Alt Investments
Shift To Perpetual Capital Widens Alternative Assets Access - Blackstone
The investment house, specialising for years in fields such as alternative assets, private equity, credit and forms of real estate for example, is expanding its footprint. And it has talked about the "perpetual" fund structure.
Change is coming for private market investing in terms of how
mass-affluent and high net worth individuals can secure a piece
of the action, investments titan Blackstone says.
A word investors will hear more about is “perpetual” – a term
describing a structure of funds that doesn’t come with the
drawdowns, capital calls, exit deadlines and other traditional
features of private market entities. These “perps” don’t carry
the kind of liquidity constraints that might be a problem for
investors in more established fund structures, the firm said in a
briefing to journalists in London.
One of the world’s largest players in fields such as private
equity, credit, real estate and other non-traditional areas,
Blackstone speaks with the force of a business which oversaw
a total of $730.7 billion at the end of September, a figure that
rose by 25 per cent from a year ago. Having recently opened
offices in Zurich and Paris, it has widened its footprint.

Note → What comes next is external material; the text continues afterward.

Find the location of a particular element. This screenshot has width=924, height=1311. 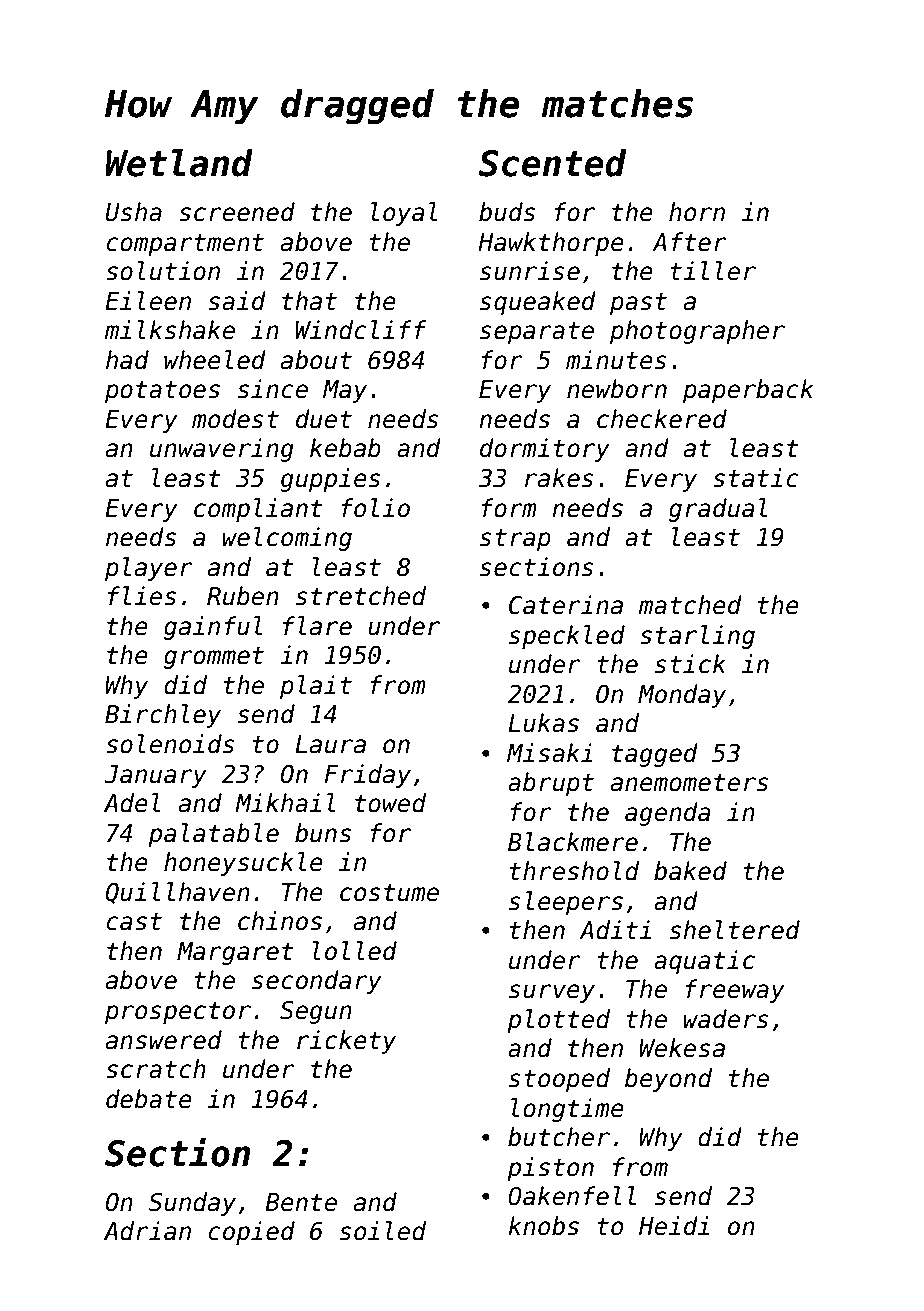

tiller is located at coordinates (713, 271).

Within the $730.7 billion AuM figure, $166 billion is in the
private wealth segment of Blackstone.
More than a quarter of Blackstone's fee-earning assets under
management are perpetual (as at the end of 2020). And, in this
week’s briefing, Joan Solotar, global head of private wealth
solutions, said that the shift to perpetual structures was a “big
change in fundraising."
Once a distribution partner on-boards a perpetual fund it can sit
on that platform, so the relationship managers can continue to
allocate to the fund, either for current clients who want to
invest more or for additional clients, Solotar
said.
Blackstone’s offerings of unlisted Real Estate Investment Trusts
(REITs) and private credit, for example, have perpetual
structures. Given the return characteristics of these asset
classes, they’re attractive in times of concerns about inflation
and interest rates, she said.
The Blackstone Real Estate Income Trust, the group's retail
investor-themed non-traded REIT, for example, chalked up net
internal rates of return of 9 per cent through the first quarter,
up from 6 per cent, a year ago (source: PERE, 27 April
2021).
On liquidity, Blackstone’s perpetual fund allows 2 per cent to a
maximum of 5 per cent of the fund’s value to be liquidated per
quarter.
Subject to terms, individual fundholders can redeem all of their
holdings. And these are well suited to the mass-affluent segment,
with minimum investment ticket sizes of $25,000 – way below the
much larger minimums that private equity, credit and other
non-public funds often ask for. “Perpetual funds are fully
invested…there are no capital calls or a 'cash drag,’” Solotar
said. With conventional fixed income offering meagre/zero
returns, the type of funds Blackstone is offering are filling the
space for people seeking to match liabilities and achieve
yield.
“This is a real change in how people will access alternative
funds,” she said. The change will not just be a temporary feature
of the business cycle but part of a more deep-seated structural
change, she said.
The change also comes as questions have to be asked as to why
long-term savers across the wealth spectrum should want
daily liquidity for 100 per cent of their assets, Solotar
added.
Stress and sectors
When Solotar was asked to describe the type of business sectors
that appeal to her investment colleagues, she gave examples such
as e-commerce and firms benefiting from the digitalisation
trend.
“The firm has repositioned our portfolio to a rising rate
environment to more growth-orientated companies….they tend to
have less leverage and have [good] top-line potential,” she said.
In setting up the private markets funds, Solotar said that
Blackstone assumes a possible higher interest rate
environment.
Given how local regulators are trying to widen investor access
outside traditional assets, Solotar said that one of the “most
exciting” markets is Japan. Hong Kong and Singapore are also
important sources of inflows into its funds, she added.